Document extract:
......
# Gerber Baby Puffs



## RedResilience

I've heard that Gerber baby puffs are great low calorie treats for rats so I bought some today. Sweet potato and strawberry, yum!  Would these be okay for mice and hamsters to eat?


----------



## Minky

Aren't those pretty high in sugar?


----------



## RedResilience

No the only thing they really have is potassium... I think 90 of them are 25 calories. Haha and I only give them one or two. Three or four for the rats. ^^


----------



## RexRat

If fed sparingly ( a few a week) they should be fine for hamsters and mice. 
They're a favorite with my mice!

I personally love to eat the sweet potato ones myself!


----------



## RedResilience

Awesome! I guess it's still calories for a critter that tiny. ^^'

I gave some to my (16 year old) sister and she loves the strawberry ones. >< And I mean they're only a buck fifty for a whole canister!


----------



## RexRat

I love the Gerber puffs! My favorite are banana and sweet potato/squash! I'm not sure on the name of the latter, but it's my favorite.


----------



## RedResilience

Mine seem to like the swwet potato better than the strawberry haha. XD My dwarf hammies like the strawberry ones though... hmm.


----------



## RexRat

I've gone through the banana flavored ones, I love them! Snacks that you can share with your pets are the absolute best!


----------



## RedResilience

I know right!!!!! Haha they taste like marshmallows from Lucky Charms. XD


----------
......
Supplied information:

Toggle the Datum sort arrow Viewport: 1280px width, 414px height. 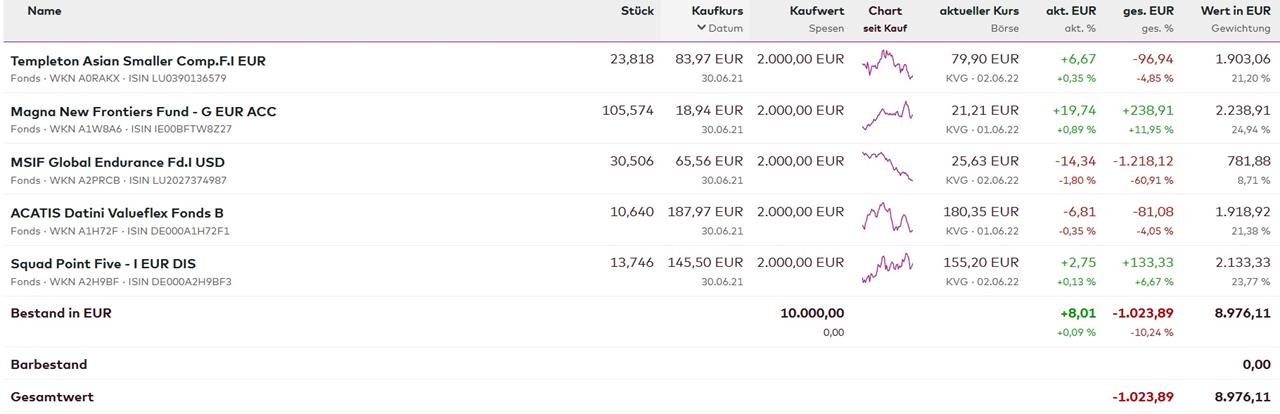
......
Task instructions:
1. Translate this sentence from the baby puffs thread into Spanish: "Snacks that you can share with your pets are the absolute best!"
2. Quote the stretch of the baby puffs thread from "Awesome! I guess" through "it's my favorite." word for word.

Solution set:
1. ¡Los bocadillos que puedes compartir con tus mascotas son lo mejor de lo mejor!

2.
Awesome! I guess it's still calories for a critter that tiny. ^^'

I gave some to my (16 year old) sister and she loves the strawberry ones. >< And I mean they're only a buck fifty for a whole canister!


----------



## RexRat

I love the Gerber puffs! My favorite are banana and sweet potato/squash! I'm not sure on the name of the latter, but it's my favorite.